A coordenação mundial do 15-O elaborou um mapa interativo das marchas mundiais (http://map.15october.net/). A página do 15-O no Facebook também oferece muita informação adicional sobre um evento que, nos últimos dias, acelerou sua densidade planetária (https://www.facebook.com/15octobernet?sk=wall).

Cegos e surdos ante à desigualdade, a pobreza, a destruição do planeta, o crime financeiro, a exploração dos trabalhadores, a eliminação das classes médias, a fome, a corrupção e a impunidade, os poderes do mundo terminarão algum dia renunciando frente à onda de protestos. Esse é o sonho de Jean Claude, de apenas 17 anos, um estudante belga que pintou em um muro do centro da cidade uma mensagem com futuro: “o que dizemos hoje, será trovão amanhã”.

Bruxelas: uma oficina social
As mensagens que circulam no Twitter tornam-se realidade em Bruxelas. “Indignados, na rua, em vez de calar a boca, é melhor uma oficina a céu aberto”, diz um cartaz colocado na porta da sede do banco BNP Paribas, onde os indignados organizaram uma oficina a céu aberto sobre o tema “As mulheres da Europa são as verdadeiras credoras da dívida pública”. Segundo os promotores da oficina, a crise e os consequentes planos de austeridade não farão senão aumentar as já visíveis desigualdades de gênero.

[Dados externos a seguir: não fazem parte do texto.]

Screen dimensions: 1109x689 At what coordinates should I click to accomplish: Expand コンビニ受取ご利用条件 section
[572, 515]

Na Bélgica, por exemplo, as diferenças salariais entre homens e mulheres de alta qualificação chegam a 21%. Alfred, um indignado francês que se uniu à marcha dos indignados em Tolouse, explica: “as mulheres pagaram pela crise mais do que qualquer outra categoria. A pobreza faz delas as primeiras vítimas, as demissões nas empresas sempre começam por elas e que vem aí não indica nada melhor”.

As assembleias populares dos indignados contam com convidados “não gratos”, segundo a expressão de Jan Slangen, membro da Ágora de Bruxelas: “Está cheio de policiais à paisana que supervisionam nossas assembleias. Isso se parece cada vez mais com um Estado policial”, disse Slagen, irritado. O tema central das marchas e das oficinas irrita os poderes europeus. Como ocorreu quando os indignados do sul chegaram a Paris, onde muitos foram detidos e brutalmente golpeados pela polícia, em cada lugar há uma calorosa recepção popular e uma mobilização policial desproporcional.

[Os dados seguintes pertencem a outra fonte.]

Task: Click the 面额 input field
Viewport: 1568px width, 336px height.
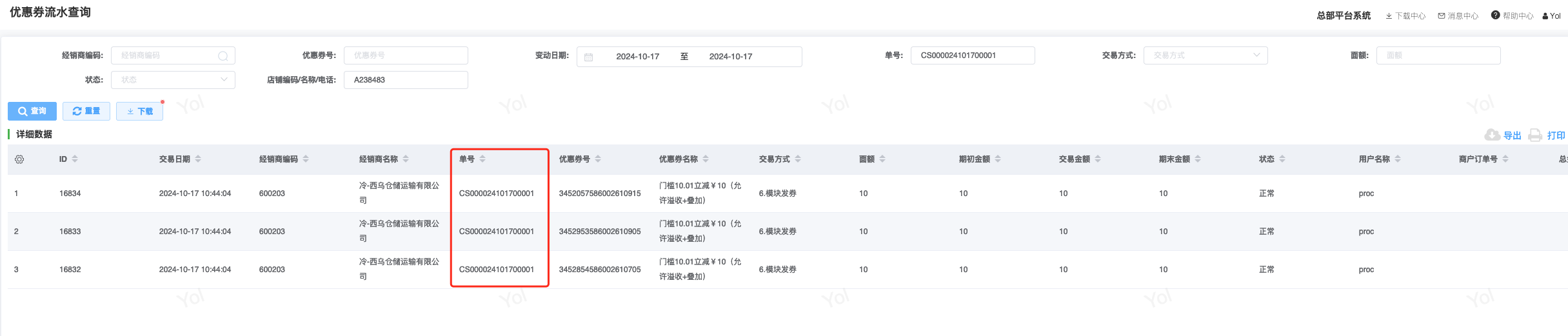Action: pyautogui.click(x=1438, y=55)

Jordi, um militante de Barcelona, acredita que “eles têm medo de nós, medo de que isso se aprofunde. Viemos reclamar tudo o que falta e denunciar os privilegiados: “democracia direta na Europa, fim do monopólio dos tecnocratas que elegemos. Queremos que as oligarquias políticas que guardam o poder a sete chaves se dissolvam”.